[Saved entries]
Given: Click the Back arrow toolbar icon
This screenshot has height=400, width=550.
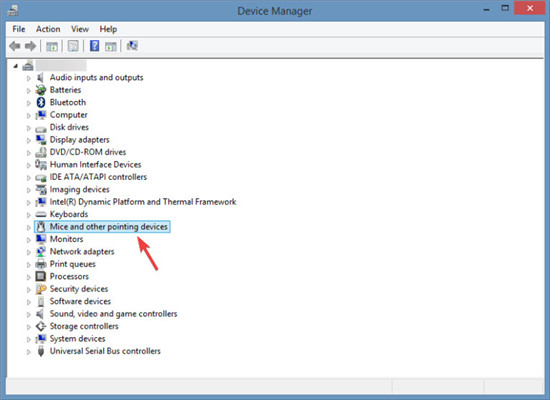Looking at the screenshot, I should click(x=15, y=46).
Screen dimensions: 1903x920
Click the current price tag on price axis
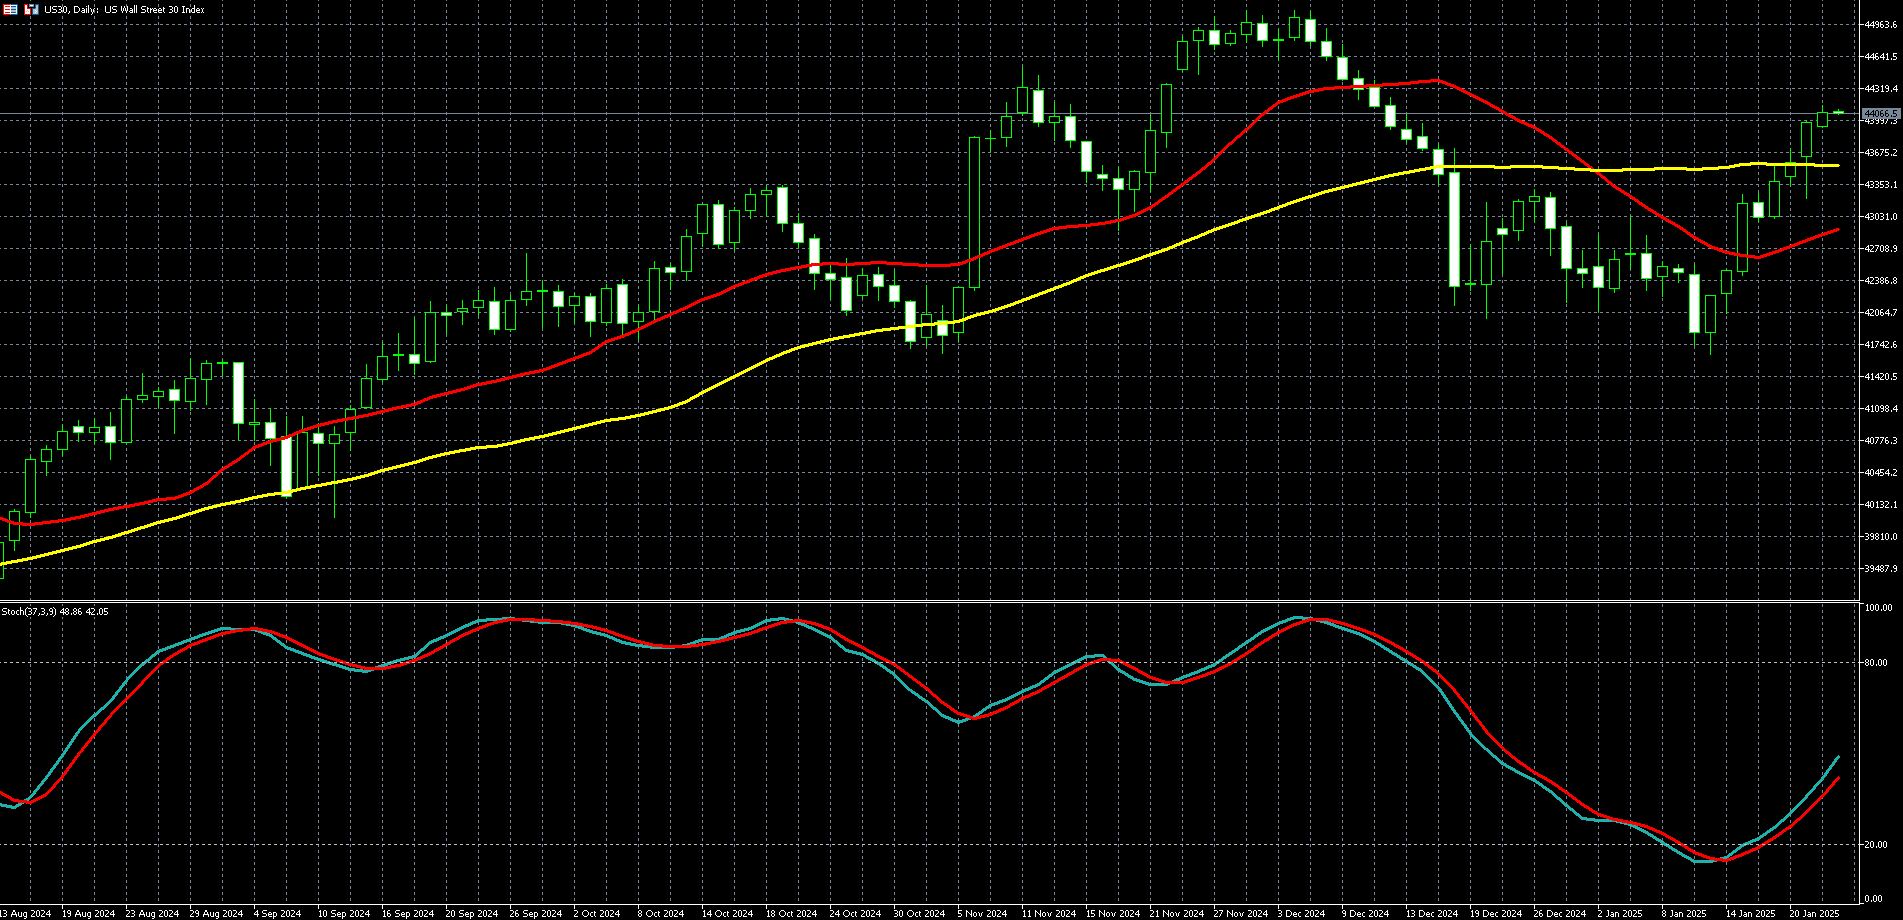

[YOUR INSTRUCTIONS]
Apart from the images, the entries above must be returned without alteration.

[PROBLEM SOLUTION]
Given: Click the Back arrow toolbar icon
This screenshot has height=400, width=550.
Looking at the screenshot, I should click(x=15, y=46).
Screen dimensions: 1903x920
Click the current price tag on price axis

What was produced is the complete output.